— Start of Passage to read —
A Look at Mormonism
THE Church of Jesus Christ of Latter-day Saints is far from being an insignificant religious organization. With a membership in 1960 of more than one and a half million, it is big enough to make its presence felt in this modern world. The zealous activity of 6,000 full-time missionaries and over 7,000 part-time missionaries has brought Mormonism into contact with people in many lands who know little or nothing about it. For their benefit let us take a close look at it.
Claiming to be a distinctly different religious organization, Mormons vigorously disclaim any connection with Catholicism and Protestantism. Their founder, Joseph Smith, was convinced that there was no truth in either of these big religious divisions of Christendom. Priding themselves in being different from other churches, Mormons view their church as the restoration of Christ’s church, which they believe was destroyed when the apostles died. Forgetting that Christ is the main foundation of his church, or congregation, they conclude that it could not exist without living apostles as a foundation. They believe that the restoration of Christ’s church began when Joseph Smith had visions of heavenly messengers.
— End of Passage to read —
— Start of Records supplied —
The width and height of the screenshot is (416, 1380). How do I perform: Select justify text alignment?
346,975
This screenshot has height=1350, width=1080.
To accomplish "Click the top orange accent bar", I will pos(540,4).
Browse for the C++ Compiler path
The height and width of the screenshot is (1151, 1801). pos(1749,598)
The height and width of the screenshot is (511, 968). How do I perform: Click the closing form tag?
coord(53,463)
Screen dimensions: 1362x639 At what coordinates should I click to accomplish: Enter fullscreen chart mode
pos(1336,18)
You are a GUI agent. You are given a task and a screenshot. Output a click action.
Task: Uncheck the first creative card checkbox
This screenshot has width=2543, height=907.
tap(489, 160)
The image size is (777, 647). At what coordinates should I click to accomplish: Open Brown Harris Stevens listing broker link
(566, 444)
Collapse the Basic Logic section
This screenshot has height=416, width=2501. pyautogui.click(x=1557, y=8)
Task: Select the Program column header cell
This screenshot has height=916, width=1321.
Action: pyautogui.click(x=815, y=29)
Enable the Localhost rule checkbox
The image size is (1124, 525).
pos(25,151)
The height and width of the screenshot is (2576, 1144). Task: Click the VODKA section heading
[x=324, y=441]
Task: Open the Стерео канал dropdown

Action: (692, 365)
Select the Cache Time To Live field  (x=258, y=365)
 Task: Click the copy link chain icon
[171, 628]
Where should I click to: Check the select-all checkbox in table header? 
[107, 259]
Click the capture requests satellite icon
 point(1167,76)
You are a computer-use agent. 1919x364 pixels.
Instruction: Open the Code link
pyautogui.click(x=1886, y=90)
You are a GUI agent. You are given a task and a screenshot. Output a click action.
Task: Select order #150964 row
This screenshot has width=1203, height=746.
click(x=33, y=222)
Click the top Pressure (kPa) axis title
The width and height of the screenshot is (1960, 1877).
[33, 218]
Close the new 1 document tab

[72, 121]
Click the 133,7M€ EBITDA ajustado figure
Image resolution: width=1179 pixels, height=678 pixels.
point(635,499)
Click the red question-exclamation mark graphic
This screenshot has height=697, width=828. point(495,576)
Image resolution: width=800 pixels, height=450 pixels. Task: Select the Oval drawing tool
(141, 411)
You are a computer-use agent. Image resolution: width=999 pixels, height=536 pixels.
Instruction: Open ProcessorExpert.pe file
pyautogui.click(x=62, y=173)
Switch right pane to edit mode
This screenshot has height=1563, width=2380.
— End of Records supplied —
- _To do_: In the passage on Mormonism, when do Mormons believe the restoration of Christ's church began?

- _The answer_: When Joseph Smith had visions of heavenly messengers.